なぜならゲームとは関係ないプレゼント商品や、ポイント等で集客しているので、そもそもそのゲームには興味がないからです。
オーガニック集客で集めたユーザーと比べると、ブースト施策で獲得したユーザーの アプリインストールにおける転換率(コンバージョン率)は
最悪のケースで1/10くらいの開きがでます。
ゲームと関係ない方法を使ったインストール促進施策
ゲームって、とても嗜好性の高い商品ですので、結局のところそのゲームが好きになって遊び続けてもらえなければ、インストールさせても意味がありません。
具体的なゲーム会社の事例を挙げるのは避けますが
ゲームと関係ないユーザーモチベーションを刺激してアプリインストールさせるような施策は数は稼げても、インストール後のプレイ継続率は低く結構苦戦します。

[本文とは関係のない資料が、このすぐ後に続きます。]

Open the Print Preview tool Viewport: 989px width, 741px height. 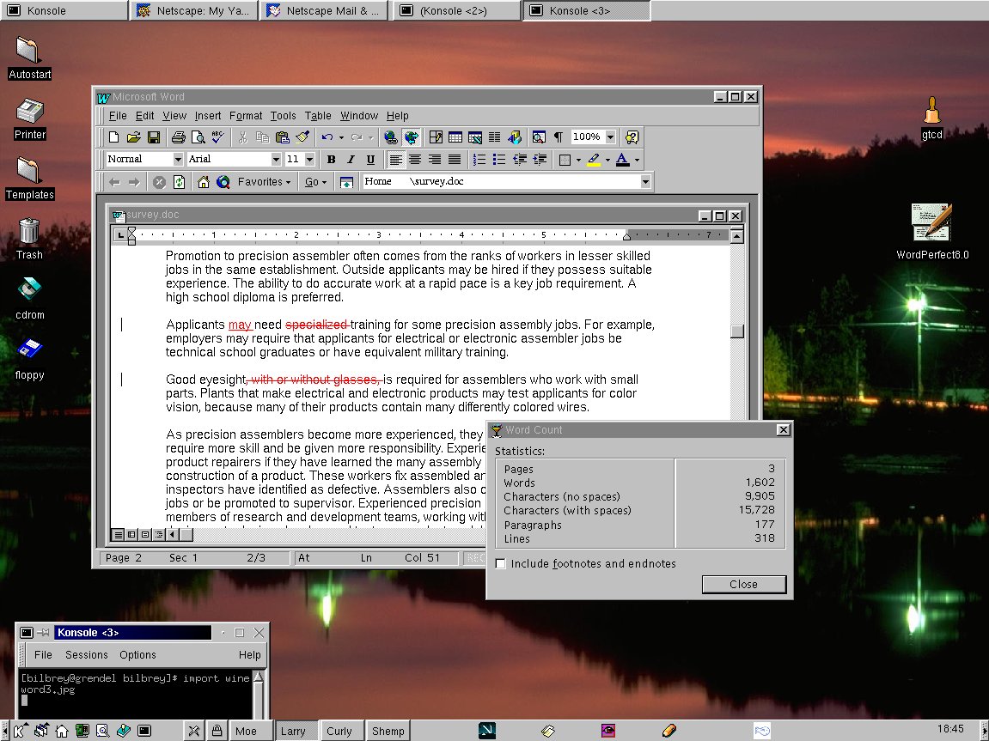tap(198, 137)
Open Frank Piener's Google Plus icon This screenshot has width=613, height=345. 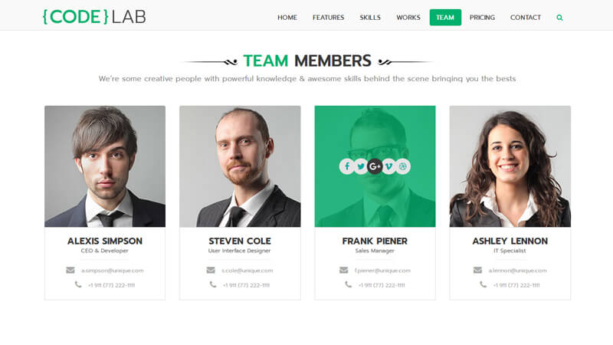click(x=375, y=166)
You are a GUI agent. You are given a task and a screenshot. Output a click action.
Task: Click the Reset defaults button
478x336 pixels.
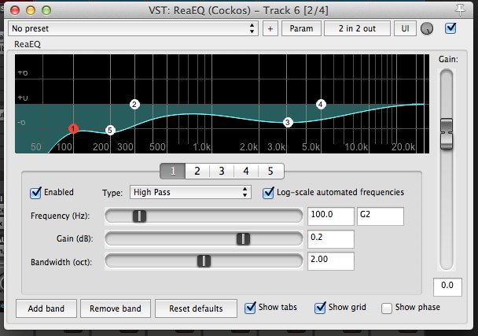(x=194, y=308)
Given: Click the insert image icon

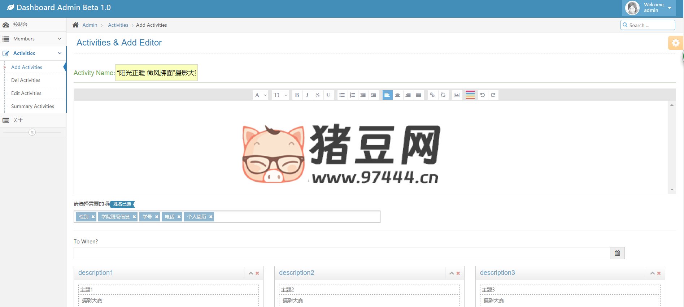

アプリ配信初動で無料ランキング上位にランクインしたけど、その後が続かないアプリとかが、このケースになります。
もちろん無料ランキング上位に入ることで、そこからの副次的なインストール効果を見込んだ施策という考え方もできますが、本質的ではないですし、無駄にプロモ予算がかかってしまいます。
オーガニック集客を獲得する方法
そうはいっても、ゲームとは関係ないところでユーザーを獲得しなければならない理由も当事者からするとあるかもしれません
なぜなら
「オーガニック集客ではアプリ初動で必要な数が集まらないから」
という理由です。
完全新規タイトルとか、オーガニック集客に頼っていたら、全く事前登録の数字が集まらないということもあります。
しかし、これはマーケターとしては適切な理由ではありません。
なぜなら、
オーガニック集客ができる状態をつくる、ファンをつくるのが 配信前のマーケターの最重要ミッションだからです。 |
このあたりは下記の「美味しいラーメンをつくる」話でも触れていますが
開発チームといっしょに「つくるマーケティング」に踏み込めないと
アプリ配信前にファンをつくる施策を投下することもできません。
でも踏み込まれば、健全、かつ本質的なマーケティングができます。
市場が「レッドオーシャン化」すると「数」では勝負できない
これまで「質」よりも「数」が重要とされてきた風潮があったのは
そもそも「質」を追求しなくても「数」でなんとか勝負ができた時代があったからです。
実際には2018年前半くらいまでパワープロモーションによって「数」を取れば、「売上」がついてくるような時代がありました。(いい時代でしたね・・)
しかし、2019年以降、ゲームアプリ市場が成熟化してくると
かつては同じ施策でもっと「数」を獲得できたのに、全然「数」が獲得できない状況になりました。
結果、各ゲーム会社の中では苦戦している会社も出てきているわけですが
以前のように「数」はもうとれないので
限られた「数」の中でどうやって「質」を維持しながら戦うかという話になってります。
もうこれは目を反らせない事実でして、2020年以降は、さらに「質」が重要になってきます。
これらはゲームアプリ市場が完全にレッドオーシャン化してしまったため
新規タイトルが売れにくくなってしまったことが原因です。
一方で、既にメガヒットタイトルが存在し
多くのユーザーがそれを遊び続けている以上、
そのタイトルからユーザーを引き剥がして、こっちの新しいゲームをプレイさせるハードルが年々高くなっているという原因もあります。
この状態は今後ますます加速するでしょうし
ゲーム事業においては、「戦い方を変えられるゲーム会社」だけが
今後、生き残れると思います。
まとめ
というわけで、今回は「数」よりも「質」が重要という話をしました。
ちょっと難しい話だと思いますので、わからないようでしたら繰り返し読み込んでみてください。